**SHORT PROBLEM:**
Could you copy out the data below word for word, with no changes?

**DATA TO USE:**
* begin *

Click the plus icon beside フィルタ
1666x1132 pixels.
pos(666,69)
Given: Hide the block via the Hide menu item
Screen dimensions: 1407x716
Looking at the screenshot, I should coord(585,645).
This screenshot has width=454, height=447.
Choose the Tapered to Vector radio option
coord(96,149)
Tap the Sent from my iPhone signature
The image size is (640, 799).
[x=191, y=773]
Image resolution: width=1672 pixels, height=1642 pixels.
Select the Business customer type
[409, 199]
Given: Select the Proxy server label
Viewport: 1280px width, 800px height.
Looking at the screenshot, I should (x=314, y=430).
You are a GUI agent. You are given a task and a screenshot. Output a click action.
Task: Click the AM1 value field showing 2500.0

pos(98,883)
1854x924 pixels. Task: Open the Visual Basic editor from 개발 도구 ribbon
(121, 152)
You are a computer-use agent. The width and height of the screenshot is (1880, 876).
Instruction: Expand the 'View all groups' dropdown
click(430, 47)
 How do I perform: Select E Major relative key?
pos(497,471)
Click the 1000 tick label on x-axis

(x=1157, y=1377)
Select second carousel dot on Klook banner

* end *

**WRITTEN ANSWER:**
Click the plus icon beside フィルタ
1666x1132 pixels.
pos(666,69)
Given: Hide the block via the Hide menu item
Screen dimensions: 1407x716
Looking at the screenshot, I should coord(585,645).
This screenshot has width=454, height=447.
Choose the Tapered to Vector radio option
coord(96,149)
Tap the Sent from my iPhone signature
The image size is (640, 799).
[x=191, y=773]
Image resolution: width=1672 pixels, height=1642 pixels.
Select the Business customer type
[409, 199]
Given: Select the Proxy server label
Viewport: 1280px width, 800px height.
Looking at the screenshot, I should (x=314, y=430).
You are a GUI agent. You are given a task and a screenshot. Output a click action.
Task: Click the AM1 value field showing 2500.0

pos(98,883)
1854x924 pixels. Task: Open the Visual Basic editor from 개발 도구 ribbon
(121, 152)
You are a computer-use agent. The width and height of the screenshot is (1880, 876).
Instruction: Expand the 'View all groups' dropdown
click(430, 47)
 How do I perform: Select E Major relative key?
pos(497,471)
Click the 1000 tick label on x-axis

(x=1157, y=1377)
Select second carousel dot on Klook banner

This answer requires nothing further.